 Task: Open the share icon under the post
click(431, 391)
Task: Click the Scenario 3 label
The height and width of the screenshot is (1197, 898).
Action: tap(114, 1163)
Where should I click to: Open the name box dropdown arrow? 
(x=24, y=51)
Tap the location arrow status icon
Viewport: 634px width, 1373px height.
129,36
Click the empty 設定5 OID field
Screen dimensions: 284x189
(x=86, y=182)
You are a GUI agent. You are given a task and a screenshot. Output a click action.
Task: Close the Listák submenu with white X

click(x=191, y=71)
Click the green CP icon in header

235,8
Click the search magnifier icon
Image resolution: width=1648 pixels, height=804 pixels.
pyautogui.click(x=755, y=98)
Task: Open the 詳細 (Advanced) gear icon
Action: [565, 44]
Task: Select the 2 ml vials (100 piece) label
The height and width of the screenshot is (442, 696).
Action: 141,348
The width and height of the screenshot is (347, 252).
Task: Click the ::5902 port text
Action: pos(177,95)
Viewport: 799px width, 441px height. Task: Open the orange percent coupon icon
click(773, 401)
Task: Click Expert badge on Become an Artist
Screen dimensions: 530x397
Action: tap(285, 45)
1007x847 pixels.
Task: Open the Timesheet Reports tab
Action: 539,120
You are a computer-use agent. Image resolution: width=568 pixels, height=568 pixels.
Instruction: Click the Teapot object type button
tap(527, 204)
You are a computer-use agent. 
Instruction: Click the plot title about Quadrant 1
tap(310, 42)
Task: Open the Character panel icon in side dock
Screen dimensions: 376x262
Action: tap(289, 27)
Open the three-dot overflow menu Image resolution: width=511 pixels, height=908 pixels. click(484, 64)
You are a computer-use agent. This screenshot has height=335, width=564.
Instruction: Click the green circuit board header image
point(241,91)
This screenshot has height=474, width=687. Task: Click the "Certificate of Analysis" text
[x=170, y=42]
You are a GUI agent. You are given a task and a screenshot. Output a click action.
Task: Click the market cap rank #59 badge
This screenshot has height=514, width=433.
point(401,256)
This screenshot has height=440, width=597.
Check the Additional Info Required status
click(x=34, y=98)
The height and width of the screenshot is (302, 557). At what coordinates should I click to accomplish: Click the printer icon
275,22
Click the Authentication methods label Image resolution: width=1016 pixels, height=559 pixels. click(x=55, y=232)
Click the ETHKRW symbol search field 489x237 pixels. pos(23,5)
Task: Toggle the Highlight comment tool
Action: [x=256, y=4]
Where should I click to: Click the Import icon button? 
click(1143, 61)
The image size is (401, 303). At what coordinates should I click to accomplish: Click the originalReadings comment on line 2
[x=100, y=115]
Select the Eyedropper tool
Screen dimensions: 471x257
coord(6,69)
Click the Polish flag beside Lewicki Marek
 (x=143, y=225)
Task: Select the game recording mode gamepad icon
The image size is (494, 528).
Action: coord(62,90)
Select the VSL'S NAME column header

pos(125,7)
◆ ◆ ◆
**PROBLEM DESCRIPTION**
From the records above, retype only the lines starting at the line that contains "Viewport: 634px width, 1373px height." and ending at the line that contains "Task: Select the 2 ml vials (100 piece) label", both included.

**SOLVED EXERCISE**
Viewport: 634px width, 1373px height.
129,36
Click the empty 設定5 OID field
Screen dimensions: 284x189
(x=86, y=182)
You are a GUI agent. You are given a task and a screenshot. Output a click action.
Task: Close the Listák submenu with white X

click(x=191, y=71)
Click the green CP icon in header

235,8
Click the search magnifier icon
Image resolution: width=1648 pixels, height=804 pixels.
pyautogui.click(x=755, y=98)
Task: Open the 詳細 (Advanced) gear icon
Action: [565, 44]
Task: Select the 2 ml vials (100 piece) label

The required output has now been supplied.